Given text:
──────
Mozambique: Renamo Base At Muxungue Closed


Maputo — The base of the former rebel movement Renamo at Muxungue, in the central Mozambican province of Sofala, was closed on Wednesday, under the programme to demobilise and disarm the Renamo militia and integrate its members back into Mozambican society.

It was from the Muxungue base that Renamo used to launch its attacks on the main north-south highway (EN1), after its then leader, the late Afonso Dhlakama, returned to war in 2013.

The demobilisation is a key part of the peace agreement signed by Dhlakama’s successor, Ossufo Momade, with President Filipe Nyusi, in August 2019. Under this agreement, all Renamo military bases should have been closed by 21 August 2019 – but to date only two are known to have been closed, both in Sofala.

A statement from Mirko Manzoni, the chairperson of the international contact group set up to facilitate the dialogue between the government and Renamo, said that, over a period of 14 days, 251 former militiamen (including seven relatives of deceased guerrillas), once stationed at the Muxungue base, had been disarmed and demobilised, and have returned safely to their families.
──────
[Stored items]

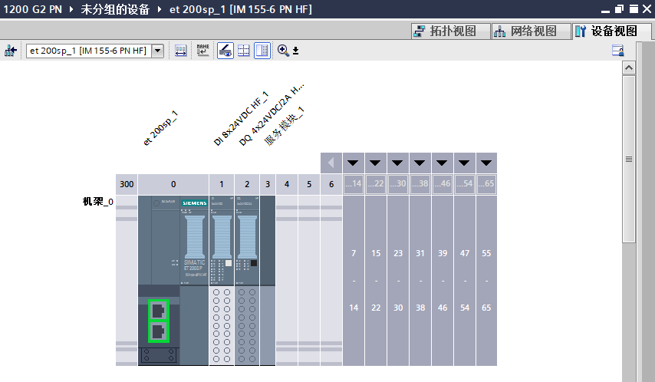Toggle the highlighted eye-style toolbar button
655x382 pixels.
pyautogui.click(x=225, y=51)
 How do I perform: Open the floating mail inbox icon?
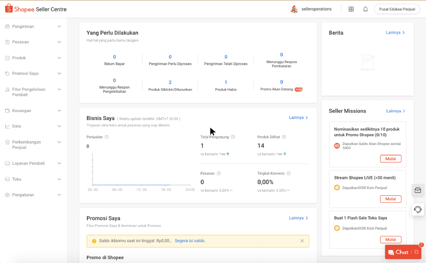pyautogui.click(x=418, y=190)
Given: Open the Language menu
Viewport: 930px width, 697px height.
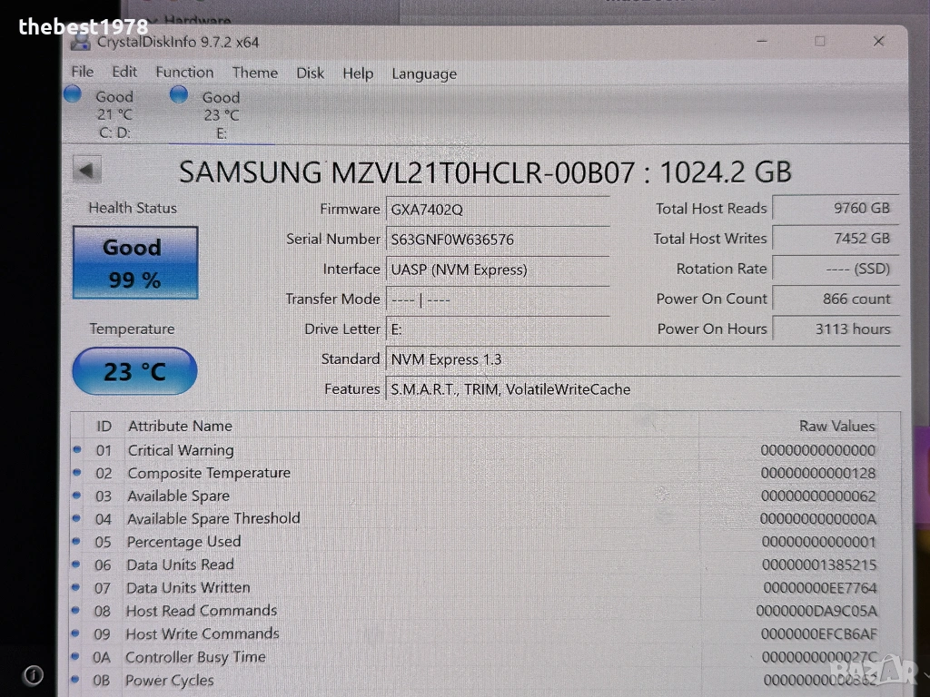Looking at the screenshot, I should tap(424, 74).
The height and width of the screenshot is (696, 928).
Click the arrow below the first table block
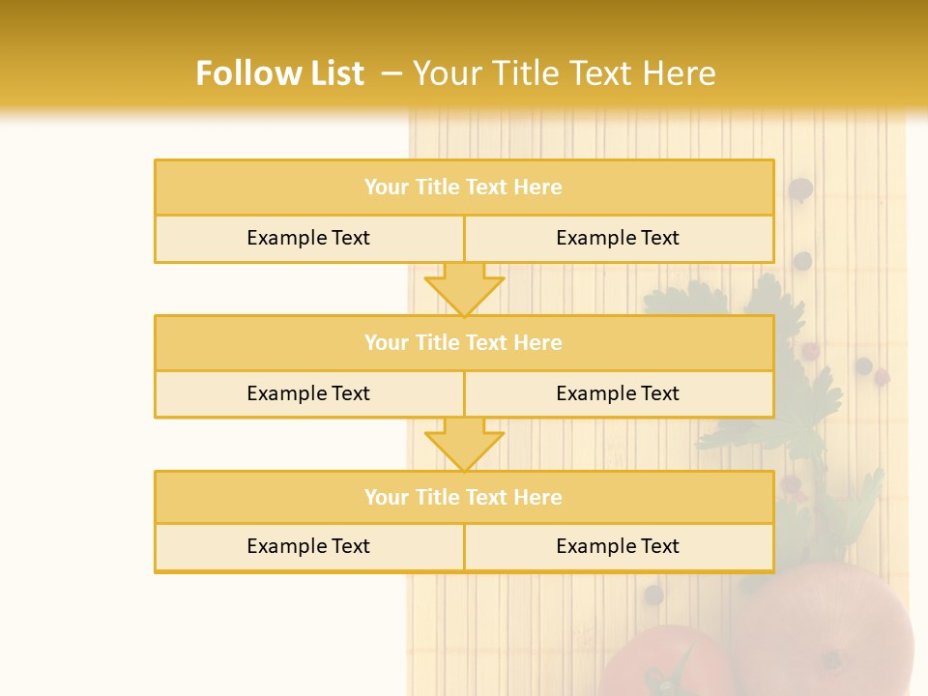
──────
Work item A:
According to the article on the Muxungue base closure, in what month and year did Ossufo Momade sign the peace agreement with President Filipe Nyusi?
Work item B:
From the article on the Muxungue base closure, extract the stretch from "It was from" through "war in 2013.".

Answer area A:
August 2019

Answer area B:
It was from the Muxungue base that Renamo used to launch its attacks on the main north-south highway (EN1), after its then leader, the late Afonso Dhlakama, returned to war in 2013.